• **Records**
== Segment start ==
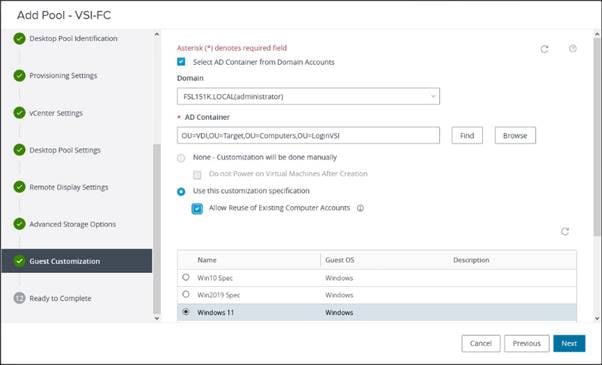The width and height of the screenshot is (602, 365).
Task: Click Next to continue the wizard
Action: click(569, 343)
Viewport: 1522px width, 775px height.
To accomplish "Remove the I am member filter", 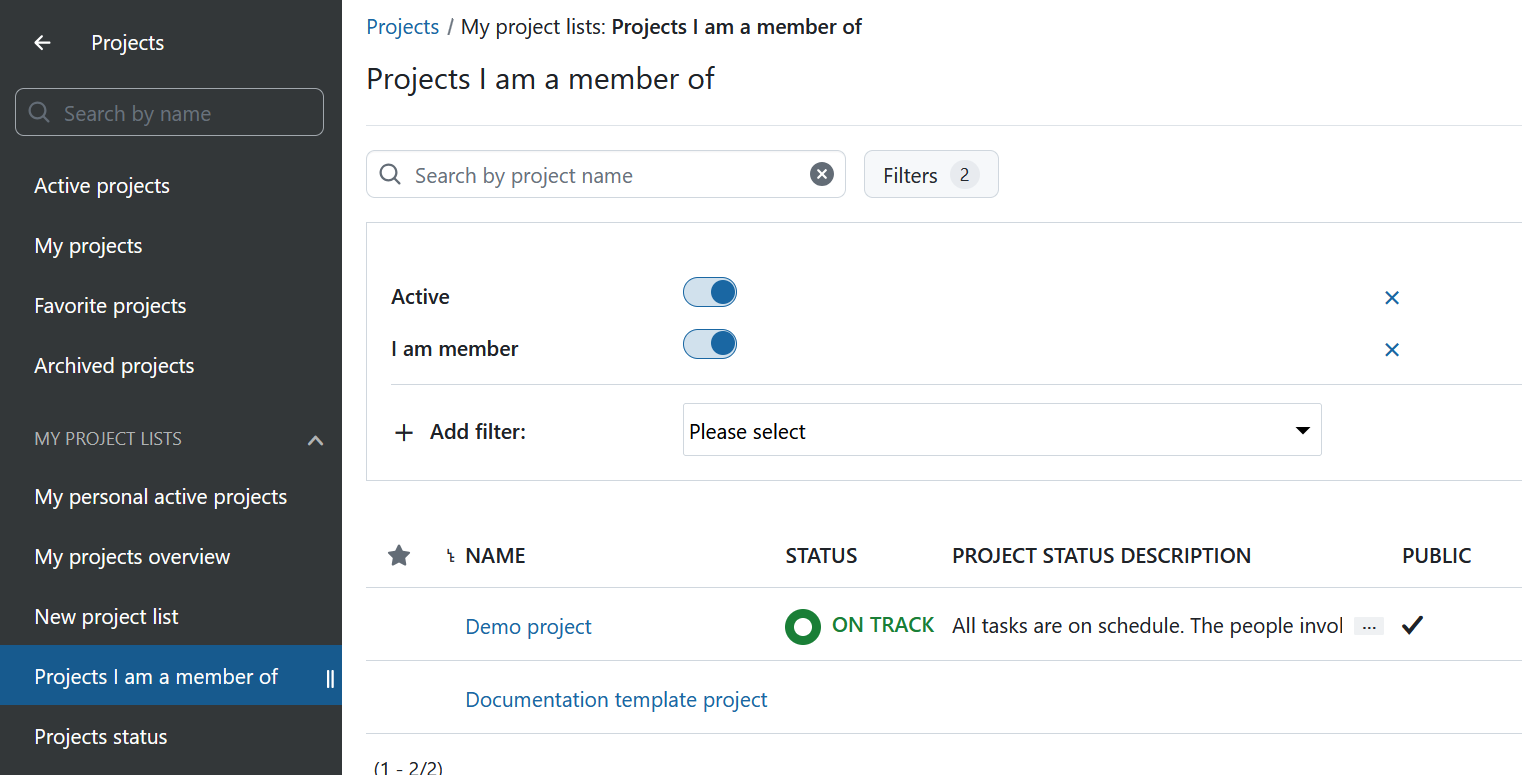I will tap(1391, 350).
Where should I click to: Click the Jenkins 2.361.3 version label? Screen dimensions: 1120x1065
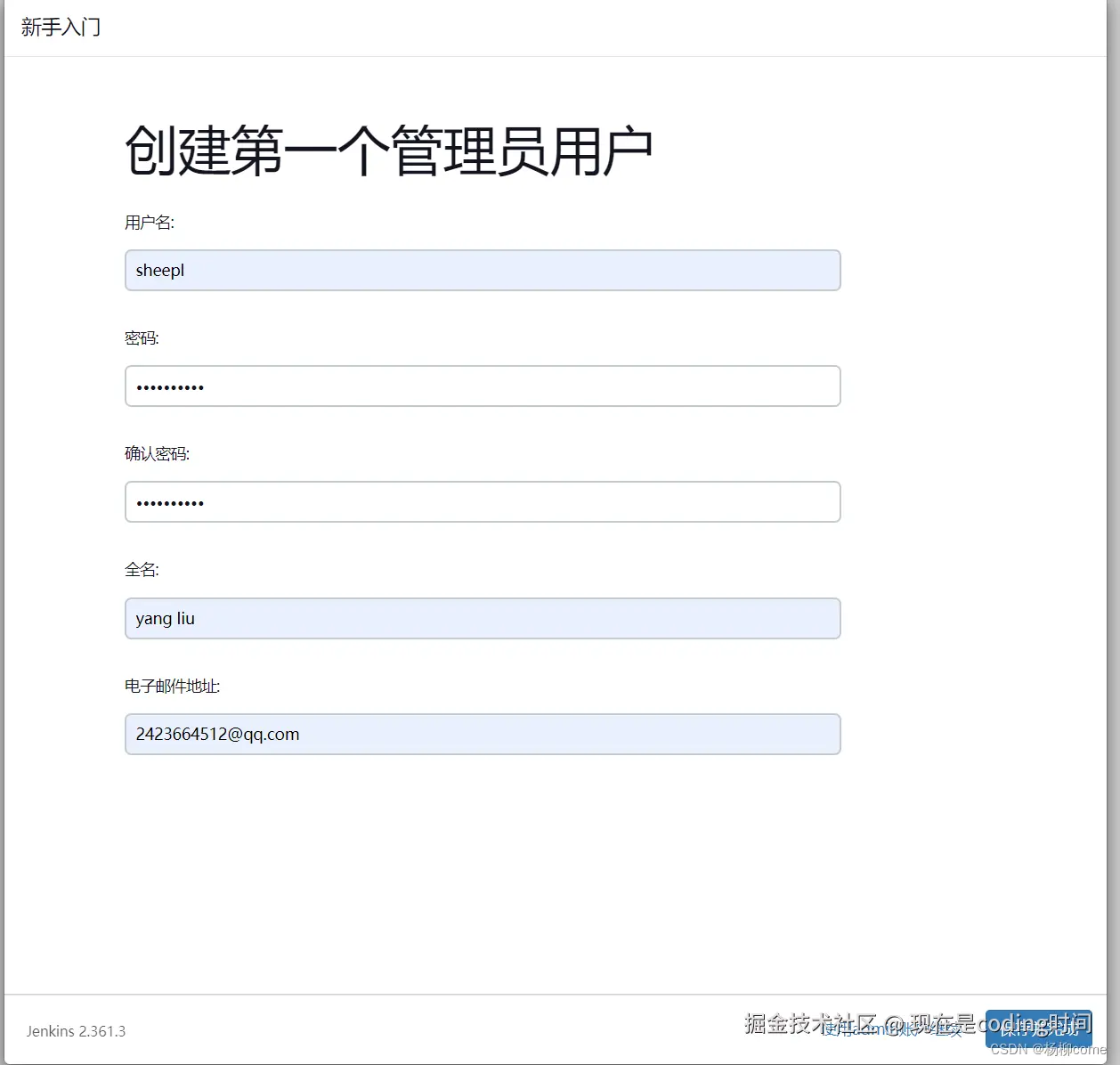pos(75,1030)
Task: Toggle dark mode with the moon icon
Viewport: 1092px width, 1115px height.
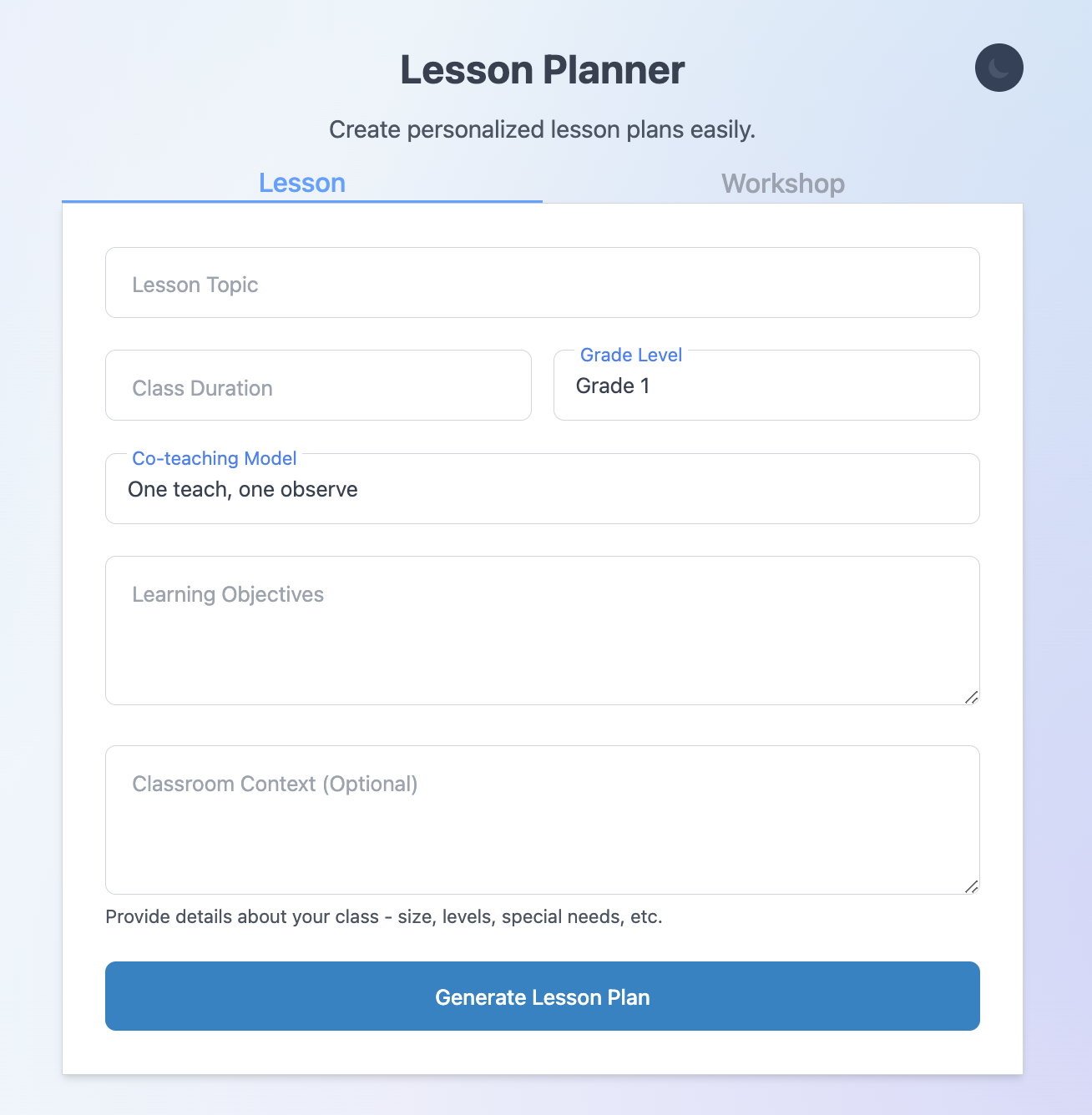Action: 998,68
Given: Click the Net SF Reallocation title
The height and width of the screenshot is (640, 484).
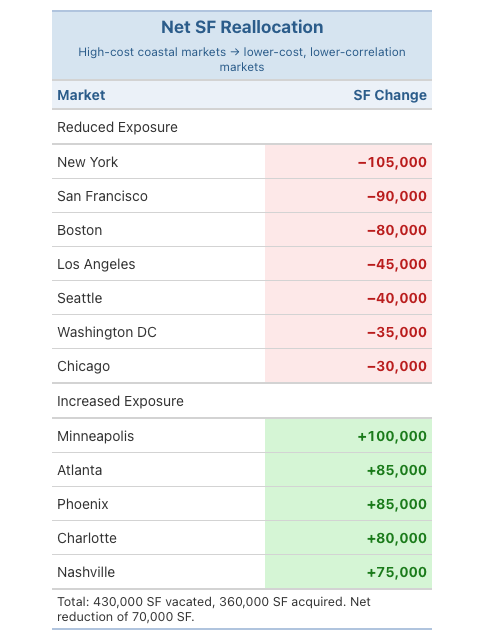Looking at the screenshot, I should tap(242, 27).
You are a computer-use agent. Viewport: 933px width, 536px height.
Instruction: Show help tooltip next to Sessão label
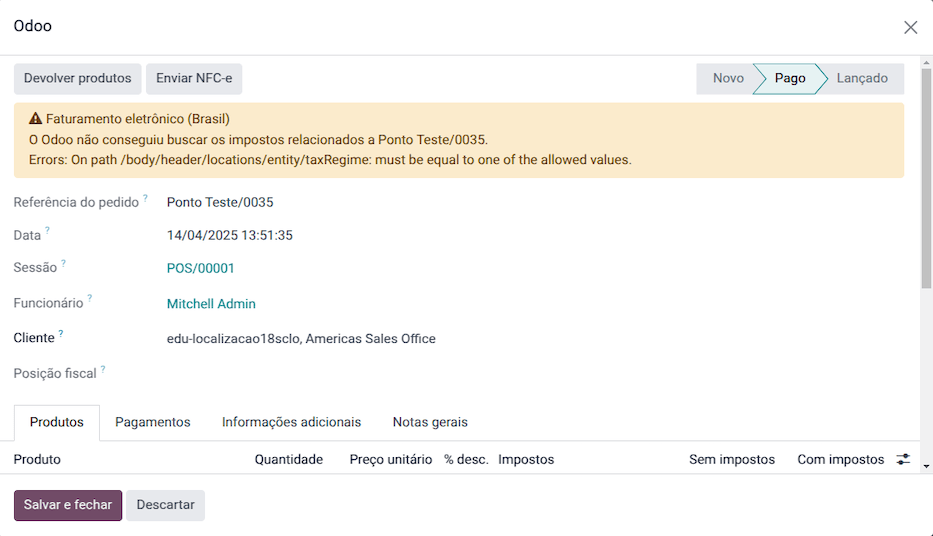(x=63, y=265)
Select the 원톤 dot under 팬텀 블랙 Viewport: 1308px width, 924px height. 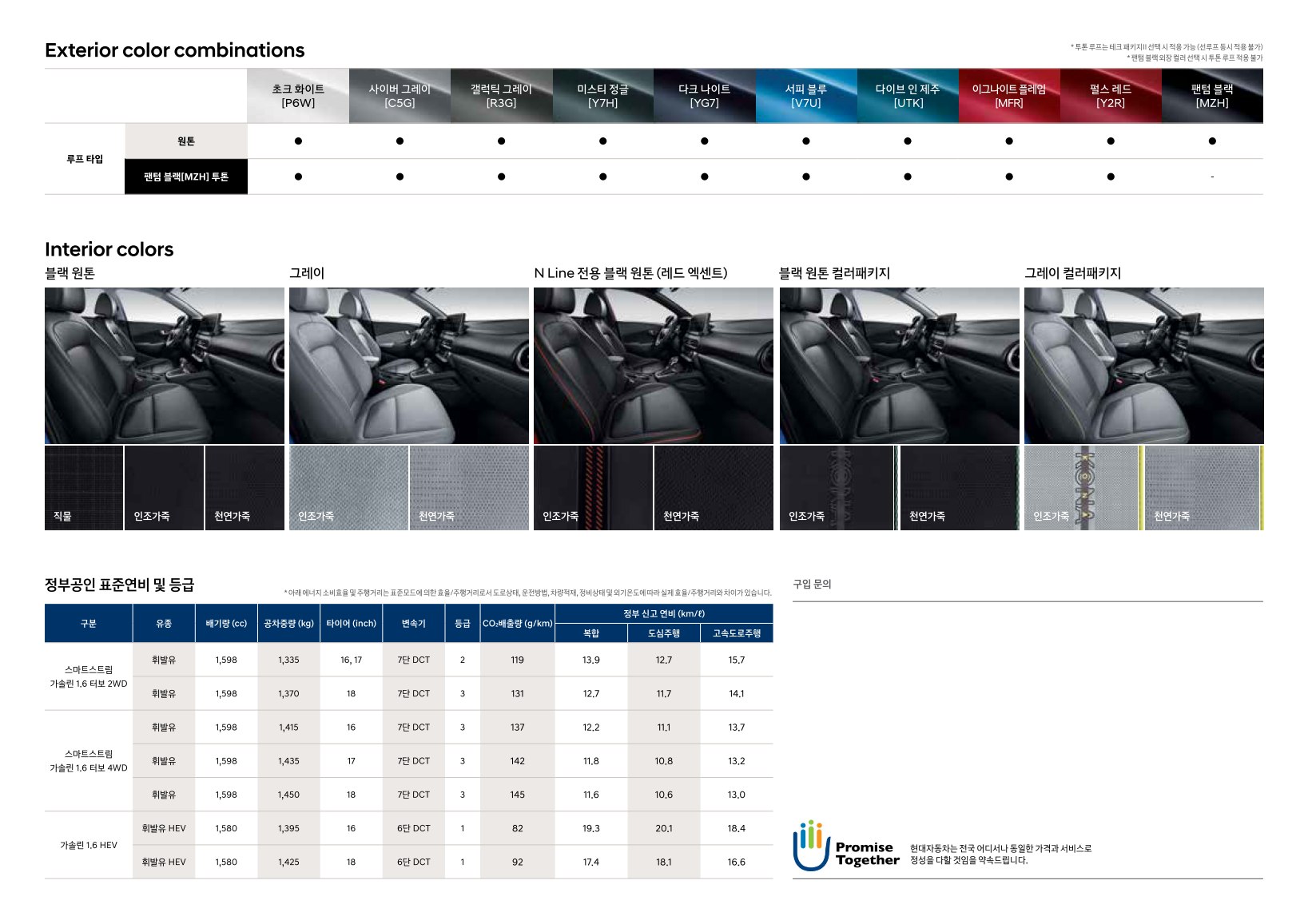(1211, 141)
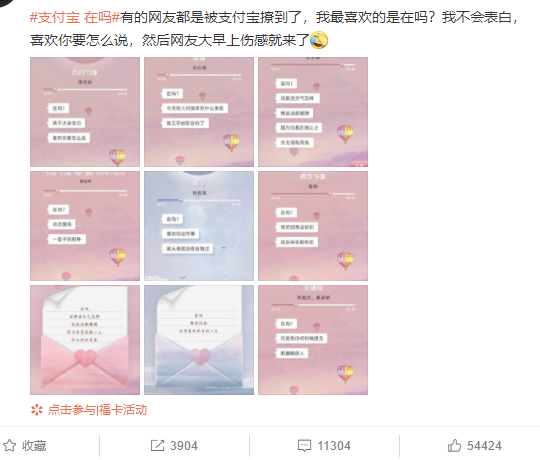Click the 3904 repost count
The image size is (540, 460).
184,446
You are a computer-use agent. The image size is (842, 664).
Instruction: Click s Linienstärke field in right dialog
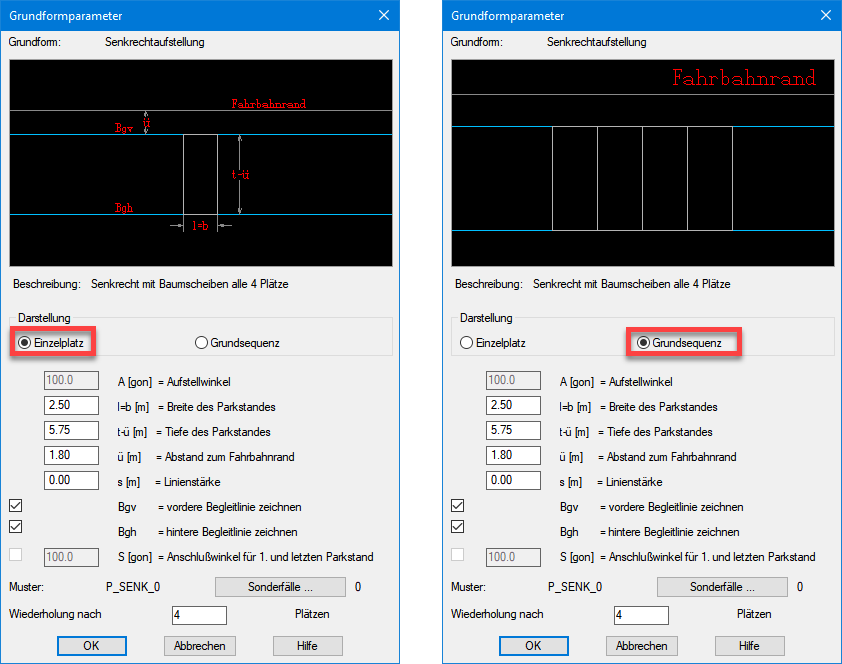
== Segment end ==
• **What you will do**
Among the lines of the material, find those holding the word "agent" and return them.

• **Solution to this problem**
You are a computer-use agent. Viewport: 933px width, 536px height.
You are a computer-use agent. The image size is (842, 664).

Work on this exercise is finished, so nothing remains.